Words Poorly Used #141 — Leviathan

According to the Online Etymology Dictionary, “leviathan” is described and historically accounted for:

leviathan (n.)
late 14c., “sea monster, sea serpent,” sometimes regarded as a form of Satan, from Late Latin leviathan, from Hebrew livyathan “dragon, serpent, huge sea animal,” of unknown origin, perhaps from root l-w-h- “to wind, turn, twist,” on the notion of a serpent’s coils. If so, related to Hebrew liwyah “wreath,” Arabic lawa “to bend, twist.” Of powerful persons or things from c. 1600. Hobbes’s use is from 1651.

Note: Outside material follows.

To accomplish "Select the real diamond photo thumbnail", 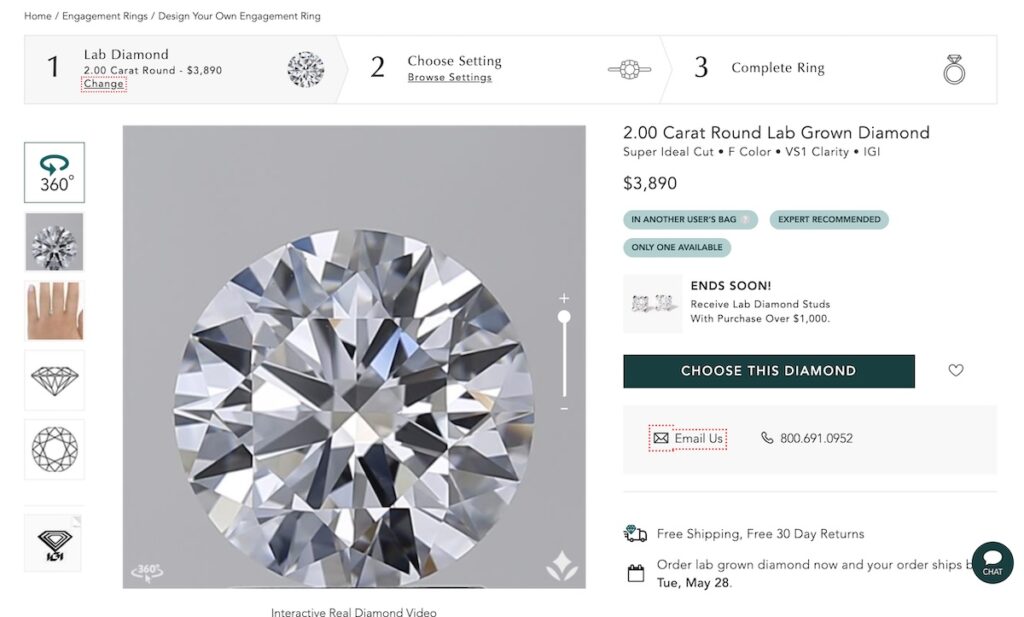I will click(x=54, y=242).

An aquatic animal mentioned in the Old Testament. It is described in Job xli. apparently as a crocodile; in Isa. xxvii 1 it is called a piercing and a crooked serpent; and it is mentioned indefinitely in Ps. lxxiv. 14 as food and Ps. civ. 26. [Century Dictionary]

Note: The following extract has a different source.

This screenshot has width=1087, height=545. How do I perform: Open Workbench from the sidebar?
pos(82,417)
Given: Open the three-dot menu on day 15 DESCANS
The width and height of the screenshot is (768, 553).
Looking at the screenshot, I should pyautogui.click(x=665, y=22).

Both Higgs and Hobbes use the leviathan as metaphor to discuss government, the former as an anarchist, the latter as a statist — first as a bad thing, second as a boon to civilization.  Consulting the above Biography WWW site, its authors contend that “Hobbes argues for the necessity and natural evolution of the social contract … .”  While Goodreads.com quotes Higgs as follows:

In debates between anarchists and statists, the burden of proof clearly should rest on those who place their trust in the state. Anarchy’s mayhem is wholly conjectural; the state’s mayhem is undeniably, factually horrendous.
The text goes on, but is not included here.